提示文:
例えば、家電、自動車などの商品は工業製品ですから、サービスは含まれて
いないと思いがちですが、消費者が商品をカタログから選択し、購入する
までの過程を考えると商品には必ずサービスが付随しています。
■□■ 製造業、サービス業、製品、サービス ■□■
世の中では、製造業、サービス業という言葉と、製品、サービスという
言葉をあまり区別して使用していません。しかし、サービス業とサービスは
違います。
サービス業にも製品はあります。逆に製造業にもサービスはあります。
■□■ 製品、サービスの定義 ■□■
ISO9000:2015では製品とサービスの定義が新たに規定されました。
・製品(product)の定義(ISO9000:2015箇条3.7.6)
「組織と顧客との間の処理・行為なしに生み出され得る,組織のアウト
プット」
・サービス(service)の定義(ISO9000:2015箇条3.7.7)
「組織と顧客との間で必ず実行される,少なくとも一つの活動を伴う
組織のアウトプット」
■□■ 製品、サービスの定義の説明 ■□■
製品、サービスの定義をみると、文章の頭と終わりは同じです。違うのは、
真ん中の部分です。製品は「・・・の処理・行為なしに生み出され得る・・・」
であり、サービスは「・・・で必ず実行される,少なくとも一つの活動を
伴う・・・」と表現されています。

データ行:
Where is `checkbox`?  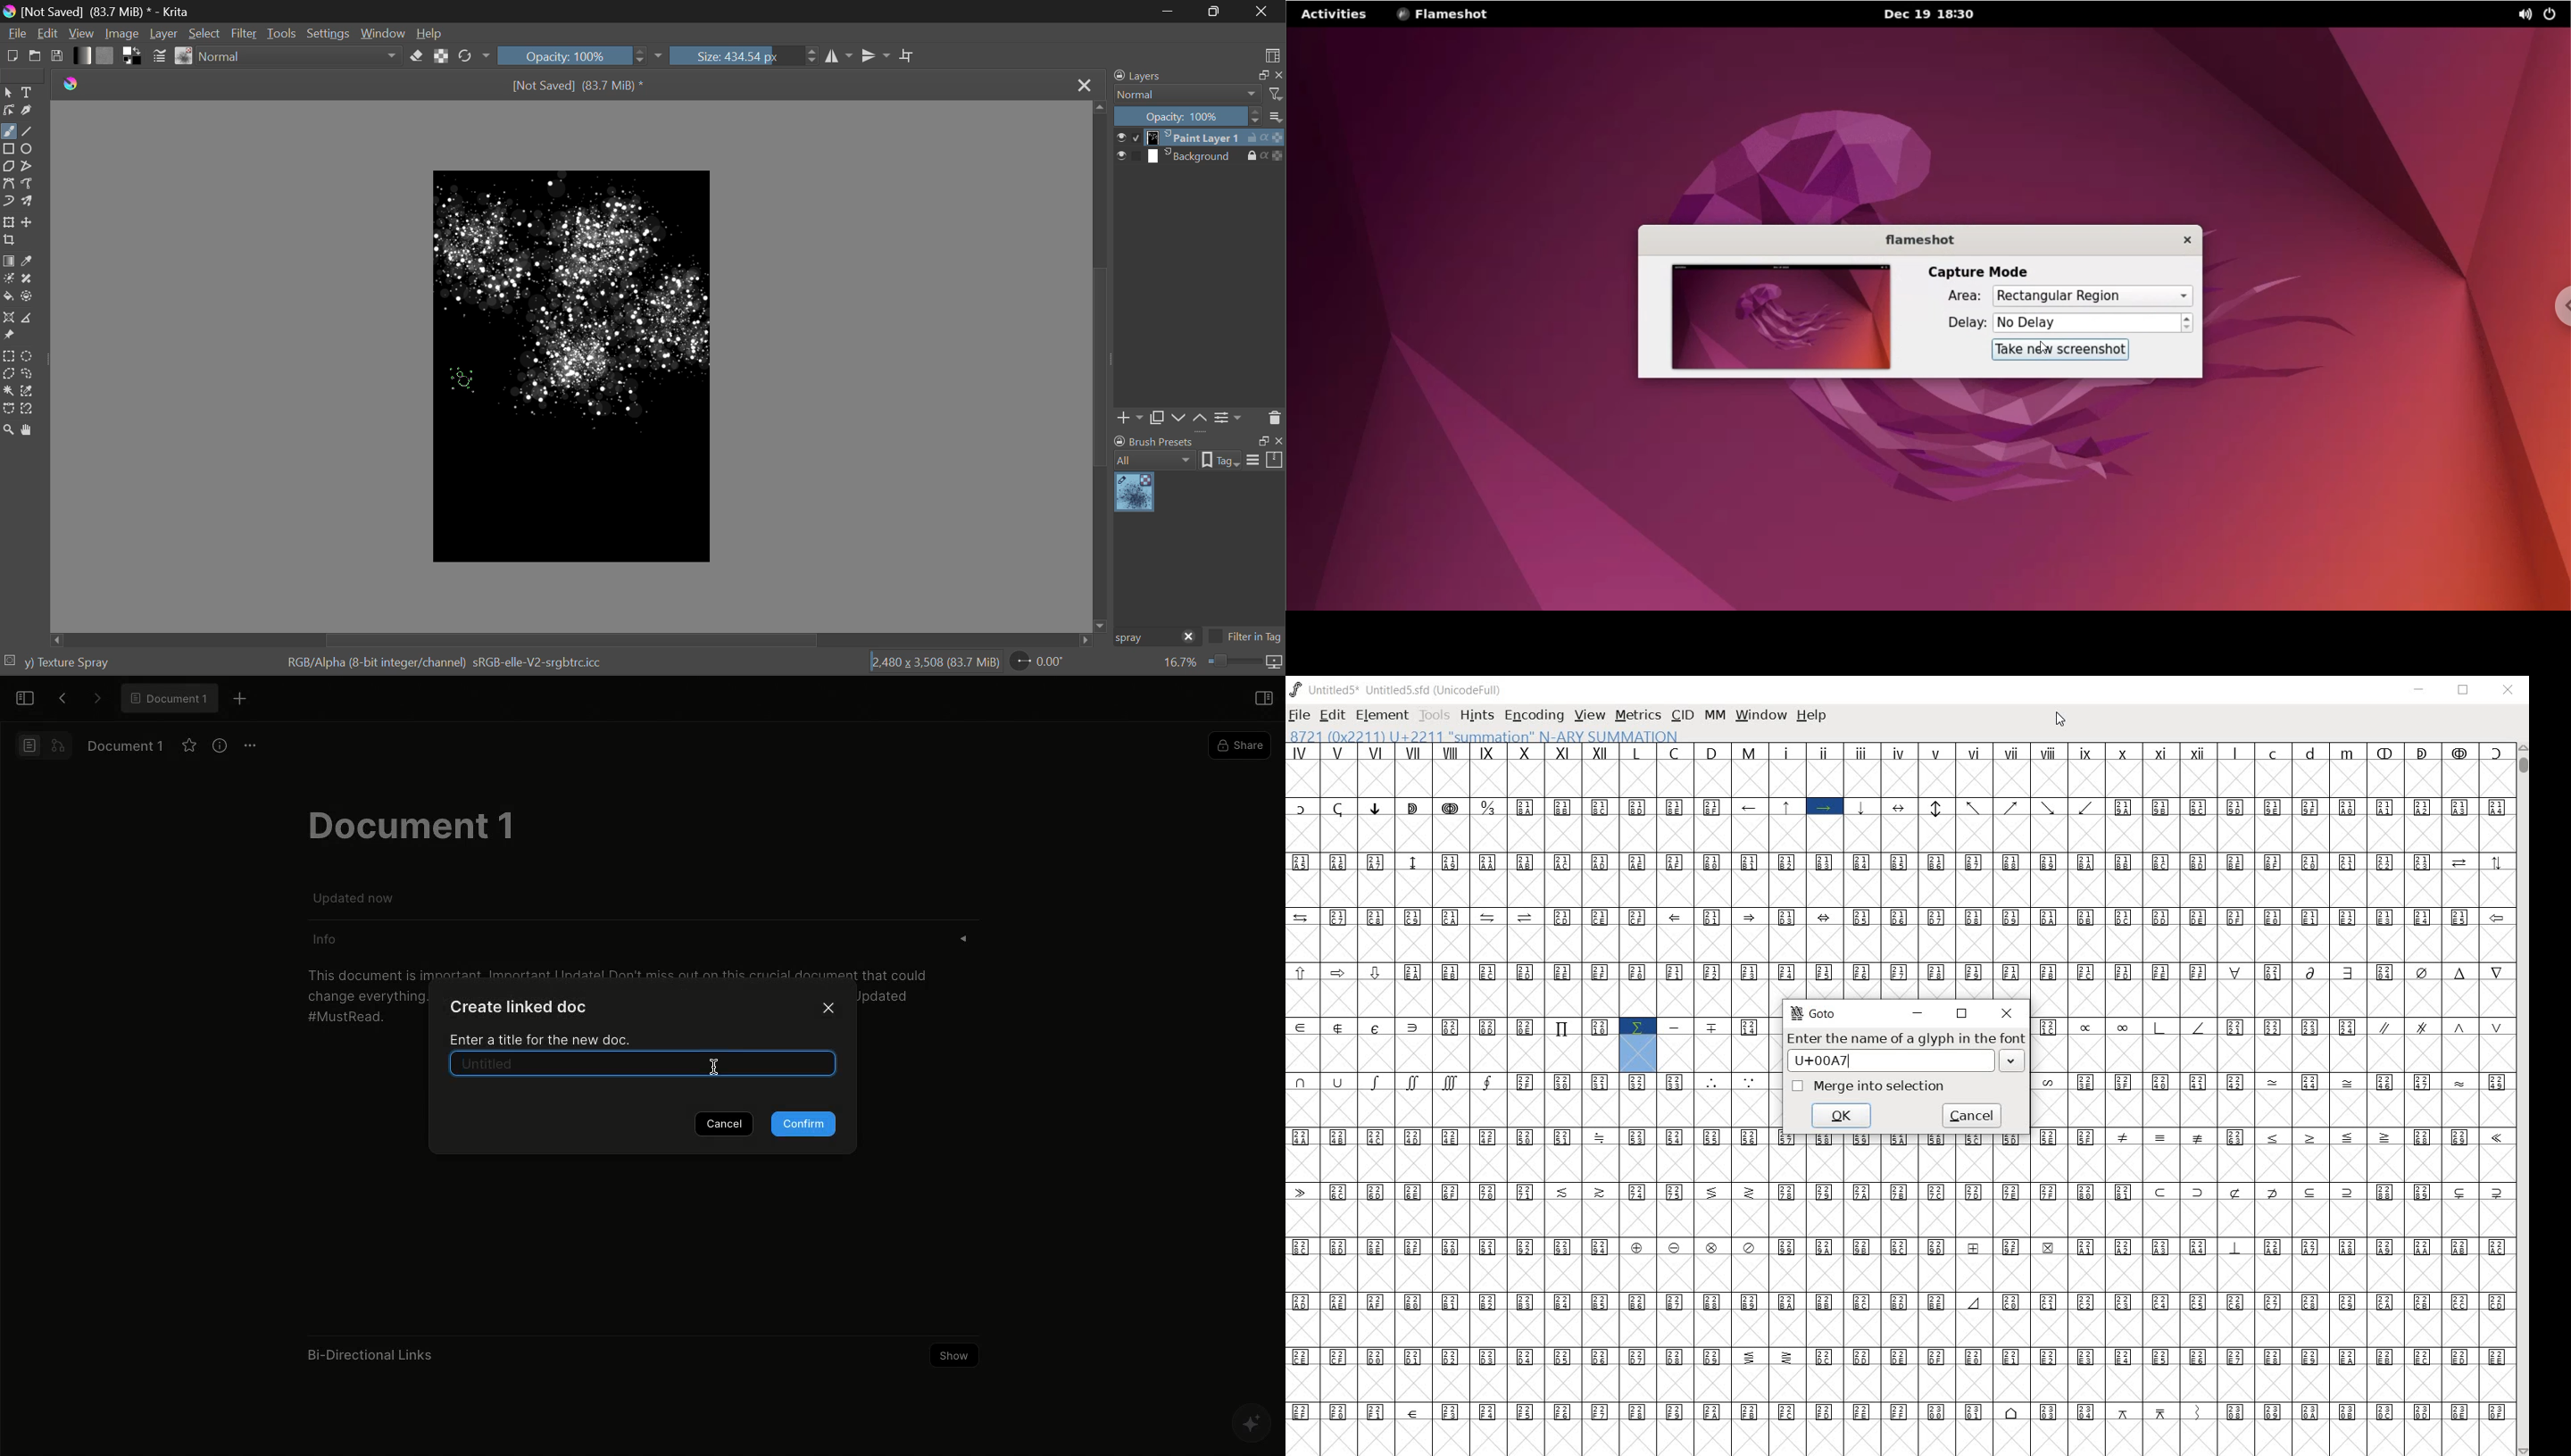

課題セット:
A) 提示文のうち「例えば、家電、自動車などの商品は工業製品ですから、サービスは含まれて」で始まり「サービス業にも製品はあります。逆に製造業にもサービスはあります。」まで続く部分を、「家電」を「電化製品」と呼び替えて書いてください。
B) 提示文で「■□■」に挟まれた見出しをすべて挙げてください。
C) 提示文によると、ISO9000:2015でサービスの定義が示されているのは何番の箇条ですか。
一覧は別の出典から取ったものです。

課題ごとの回答:
A)
例えば、電化製品、自動車などの商品は工業製品ですから、サービスは含まれて
いないと思いがちですが、消費者が商品をカタログから選択し、購入する
までの過程を考えると商品には必ずサービスが付随しています。
■□■ 製造業、サービス業、製品、サービス ■□■
世の中では、製造業、サービス業という言葉と、製品、サービスという
言葉をあまり区別して使用していません。しかし、サービス業とサービスは
違います。
サービス業にも製品はあります。逆に製造業にもサービスはあります。

B)
・製造業、サービス業、製品、サービス
・製品、サービスの定義
・製品、サービスの定義の説明

C) 箇条3.7.7です。